- _Task prompt_:
Here are some records. Transcribe all of them exactly.

Dataset entries:
»»

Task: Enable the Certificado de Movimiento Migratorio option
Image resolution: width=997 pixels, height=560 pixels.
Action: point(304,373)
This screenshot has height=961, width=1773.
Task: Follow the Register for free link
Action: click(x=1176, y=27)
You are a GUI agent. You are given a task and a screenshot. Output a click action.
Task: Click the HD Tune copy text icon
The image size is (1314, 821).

««

- _Your response_:
Task: Enable the Certificado de Movimiento Migratorio option
Image resolution: width=997 pixels, height=560 pixels.
Action: point(304,373)
This screenshot has height=961, width=1773.
Task: Follow the Register for free link
Action: click(x=1176, y=27)
You are a GUI agent. You are given a task and a screenshot. Output a click action.
Task: Click the HD Tune copy text icon
The image size is (1314, 821).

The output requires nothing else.